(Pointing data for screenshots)
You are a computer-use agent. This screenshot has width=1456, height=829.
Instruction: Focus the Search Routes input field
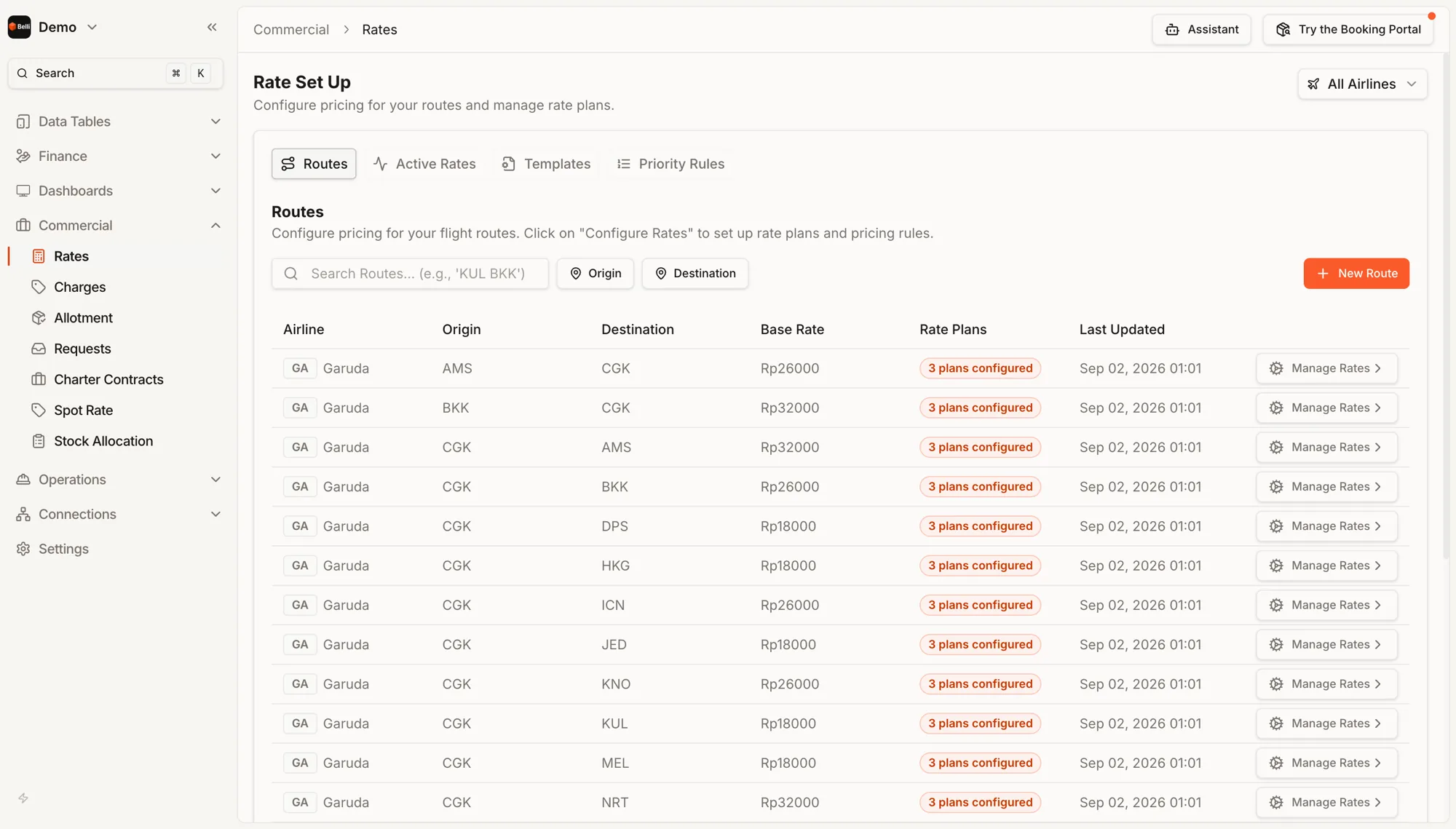click(x=410, y=274)
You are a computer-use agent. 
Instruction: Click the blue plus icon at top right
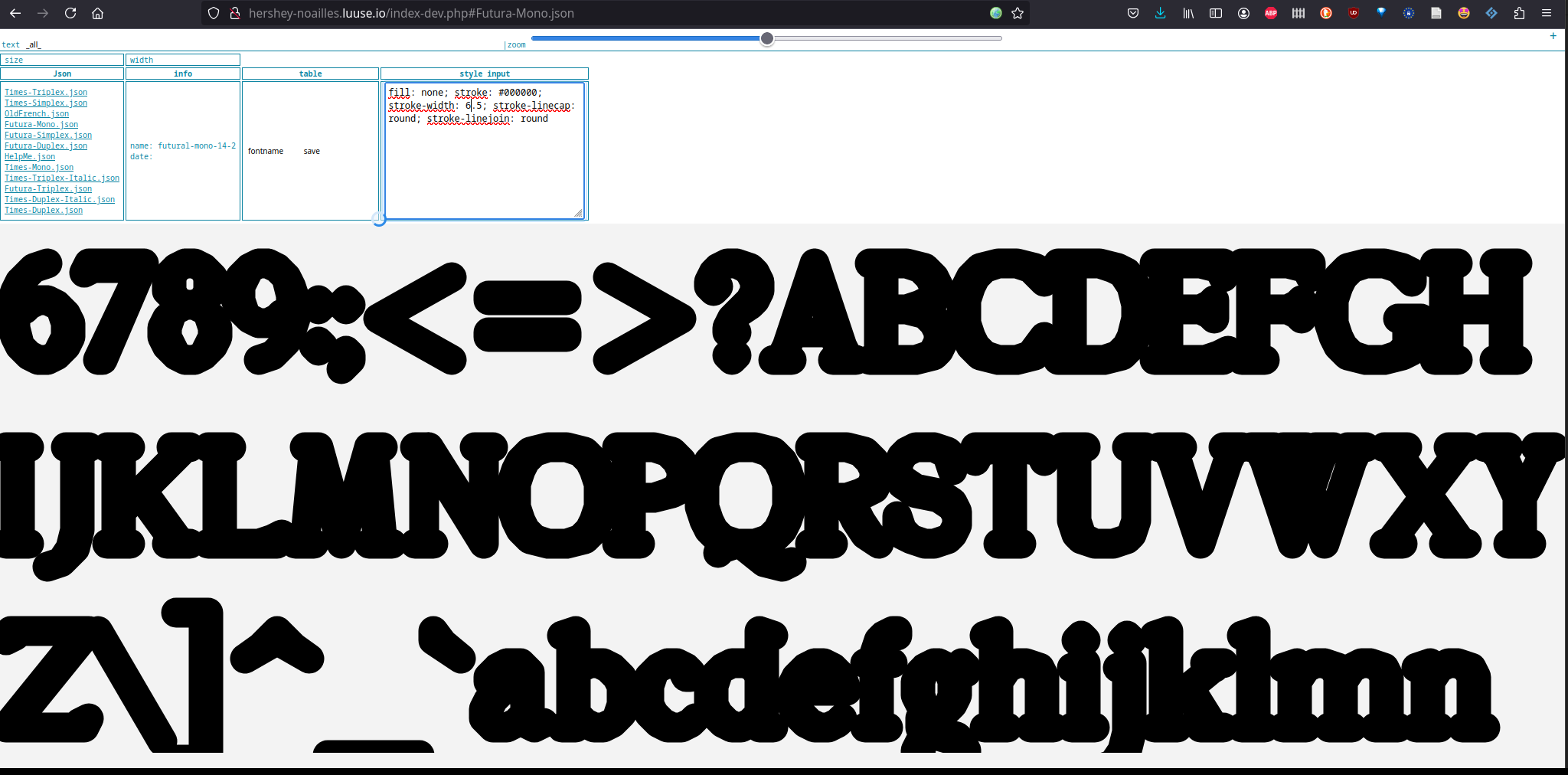pyautogui.click(x=1553, y=36)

• What the exercise asks
Collect every line of the rows above that contains the string "Instruction", matching case exactly.

• Task solution
Instruction: Focus the Search Routes input field
Instruction: Click the blue plus icon at top right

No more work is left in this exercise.